▸ Input records:
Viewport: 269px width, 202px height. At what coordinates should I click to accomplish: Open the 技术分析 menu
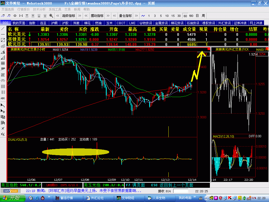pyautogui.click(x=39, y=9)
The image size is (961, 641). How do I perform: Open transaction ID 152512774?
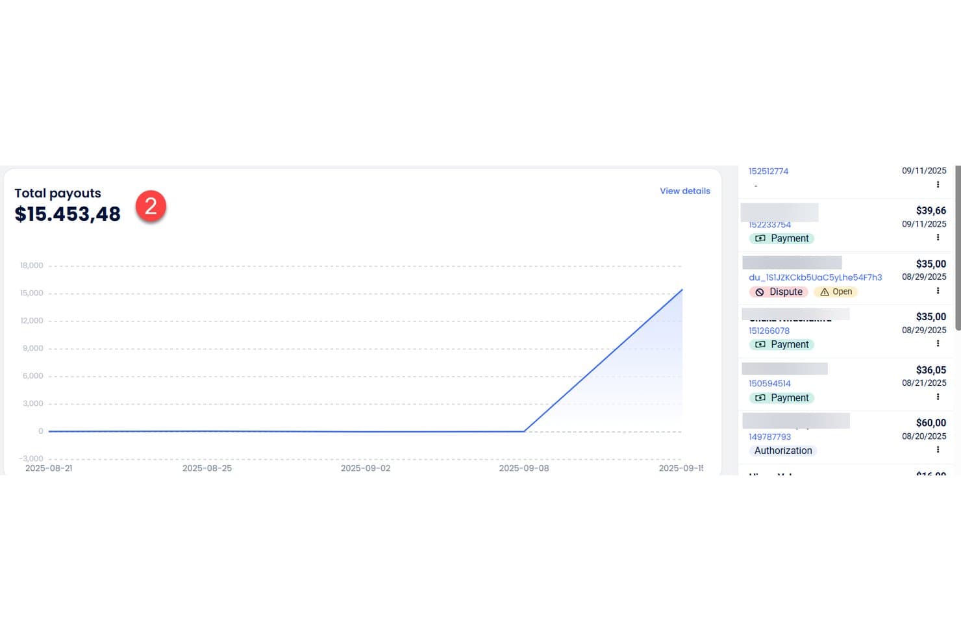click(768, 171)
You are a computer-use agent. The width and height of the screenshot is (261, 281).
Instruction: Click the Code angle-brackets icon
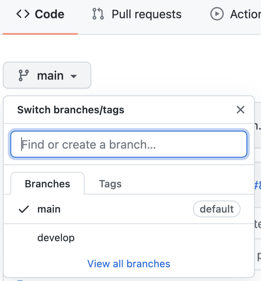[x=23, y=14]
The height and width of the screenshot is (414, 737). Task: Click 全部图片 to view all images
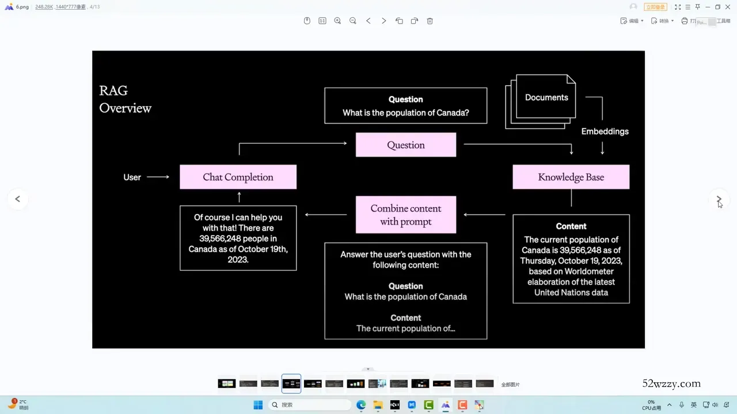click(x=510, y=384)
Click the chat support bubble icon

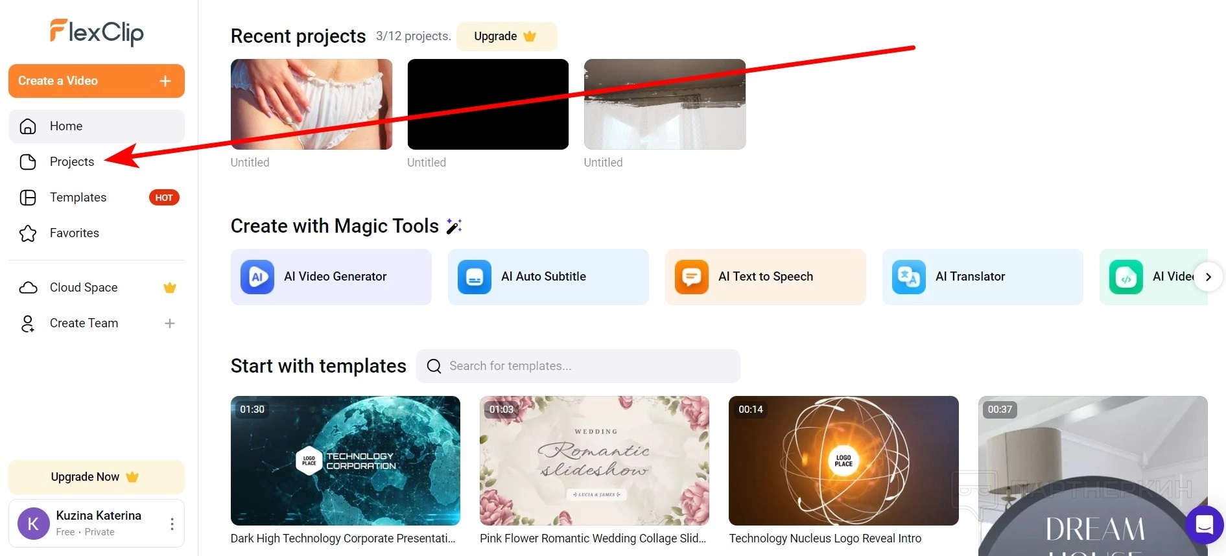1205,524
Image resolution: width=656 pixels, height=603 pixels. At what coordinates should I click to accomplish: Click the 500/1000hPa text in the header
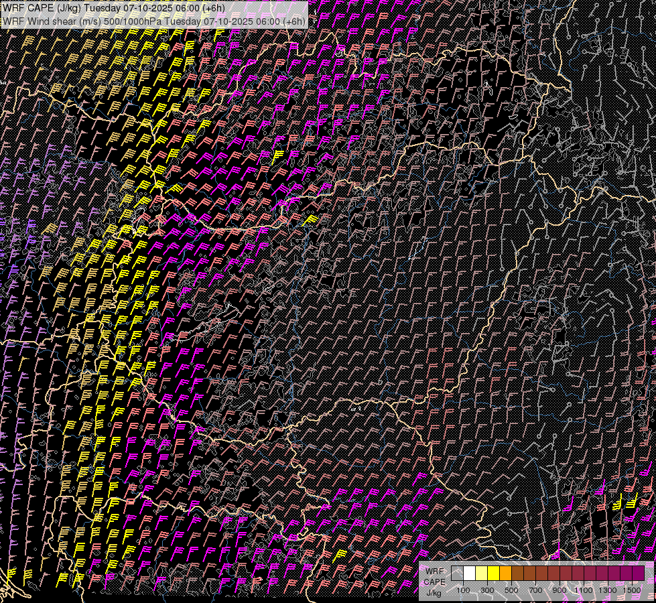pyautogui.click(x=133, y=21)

--

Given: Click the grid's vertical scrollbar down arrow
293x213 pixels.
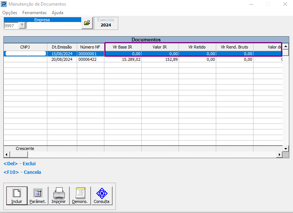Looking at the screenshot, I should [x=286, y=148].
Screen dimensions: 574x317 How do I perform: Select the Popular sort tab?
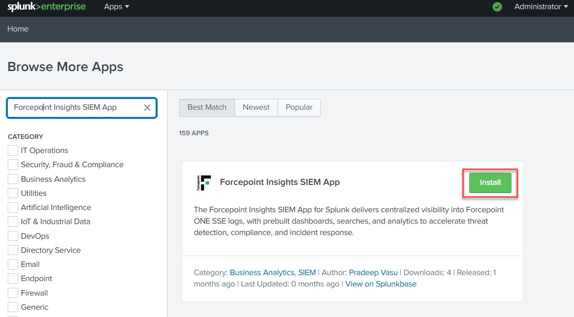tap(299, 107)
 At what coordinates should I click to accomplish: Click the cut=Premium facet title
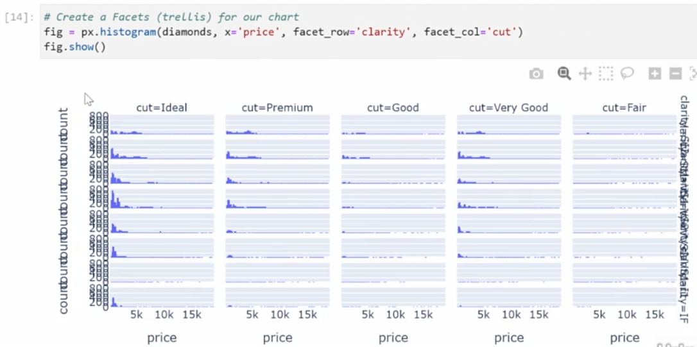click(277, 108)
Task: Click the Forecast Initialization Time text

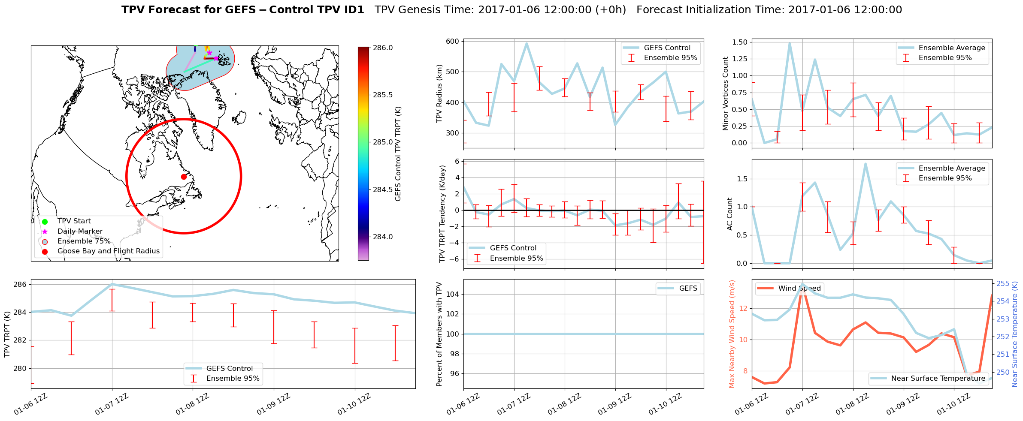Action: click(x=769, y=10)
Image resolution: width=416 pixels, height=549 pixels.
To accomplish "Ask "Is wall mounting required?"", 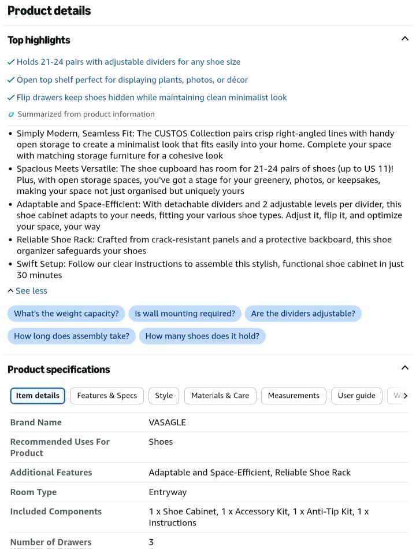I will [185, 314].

--

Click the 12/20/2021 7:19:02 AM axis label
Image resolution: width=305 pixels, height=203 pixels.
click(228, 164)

▸ What you need to do: Once the line with "Viewport: 269px width, 202px" is found in the data above, reproduce it and each line after it exactly, through the line with "You are a computer-use". Omit the pictures.

▸ Response below:
Viewport: 269px width, 202px height. At what coordinates should I click to accomplish: Open the 技术分析 menu
pyautogui.click(x=39, y=9)
The image size is (961, 641). How do I perform: Open transaction ID 152512774?
click(768, 171)
You are a computer-use agent. The width and height of the screenshot is (261, 281).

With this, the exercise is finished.